The site runs autonomously and since I wasn’t doing anything active to promote it, the monthly view wasn’t very helpful. I would check and make sure that the overall traffic was increasing, but never looked at it relative to the past 6 months or a year.
This was my worst mistake, I wasn’t even aware that the site was growing. This led me to make some idiotic decisions in 2012.
Things Break
The site had a”tags” feature. It was an awful hackjob that slowed down every page load considerably. As the site grew, it had a larger and larger impact on the site performance.
I wrote this off to being a problem with the growing database, not traffic. I decided to remove it because it was raising my hosting costs and I didn’t think it could possibly provide anybody with any real value.

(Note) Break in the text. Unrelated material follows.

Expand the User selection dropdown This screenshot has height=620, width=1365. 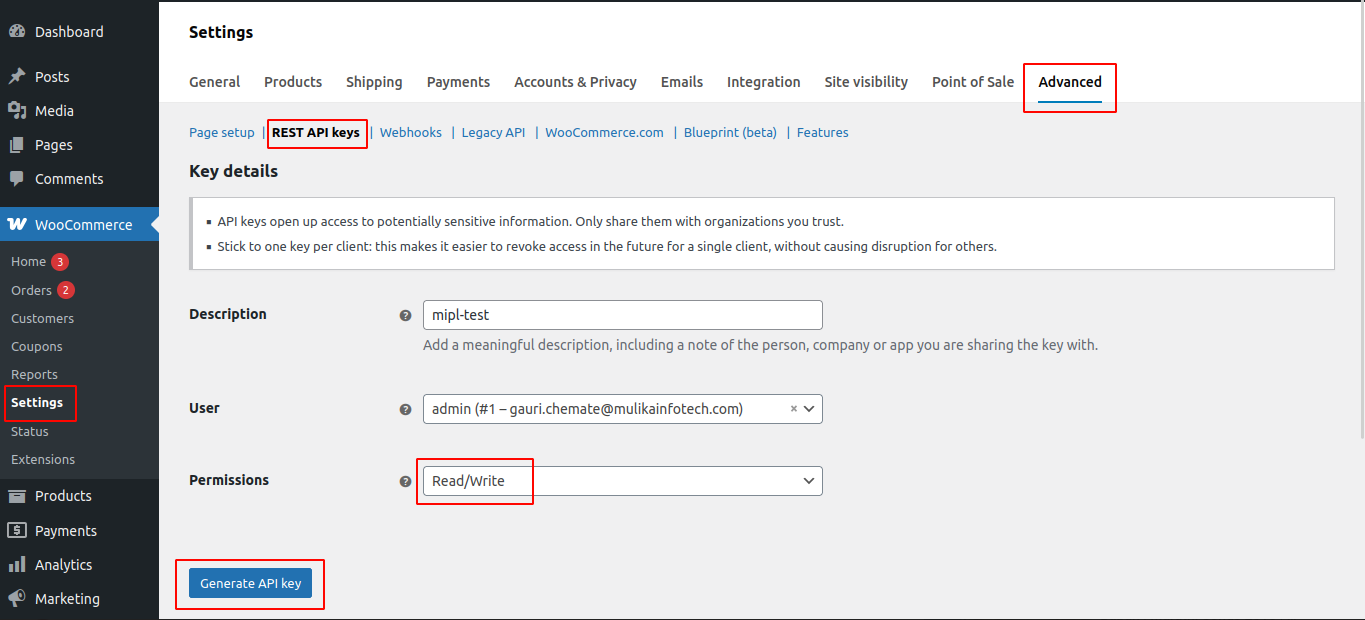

But it turns out the search engines must have loved the unique page titles it provided. When it was removed, my traffic started slipping.
I wasn’t drilling into the stats deep enough to even know that this was providing decent traffic. I wasn’t checking them often enough to know that it had even changed anything.
The correct answer here would have been to rewrite the feature. To watch the stats. To understand the market.
Fixing What Ain’t Broke
When I changed my SEO for Photoshop CS5 I had great results.
CS6 was due to come out in May 2012, so I decided it was time to play my trick again. I updated one variable in my configuration and “CS5” was now “CS6”.
The graph above is the direct impact changing this variable had. It’s about 5,000 views a week difference. You can see, it took me 2 months to notice.
And when I changed it back, the stats pop back up. But my SEO already took the hit and it was too late.
What Aint Broke
The above is a graph for “Photoshop CS[x] brushes” where x is the photoshop version from CS1 to CS6.
It’s easy to see why this happened now. CS5 is the red line and CS6 is the yellow. It turns out that people had been searching for CS5 the entire time. I was 8 months early to changing the keyword.
Take a close look at the end of the blue graph and the beginning of the red (CS4 vs CS5). CS5 was almost immediately adopted and CS4 took huge hits.
Now look at the end of the red line versus the beginning of the yellow (CS5 vs CS6). CS5 slowly transitions into CS6.
Additionally, each release of Photoshop dilutes the market as I can only choose one version to stick with. At the end of 2012 you can see that people are still using all the versions of Photoshop CS!
Don’t fix what ain’t broke
The larger morals here are that
When you figure things out, don’t change them.
If something breaks, repair it so it’s back to how it was
You need to understand the difference between fixing, updating, and improving. You need to recognize the reasons for doing so and the risks involved.
You especially need to understand your market and how it will change, because it will.
Make something successful and keep it successful.. Don’t fix what ain’t broke. Stay the same and change what’s only nessesay. Do the research to find out what’s needed.
And remember, you can only focus your attention on so much. If you let something start to slip, it’s going to slide.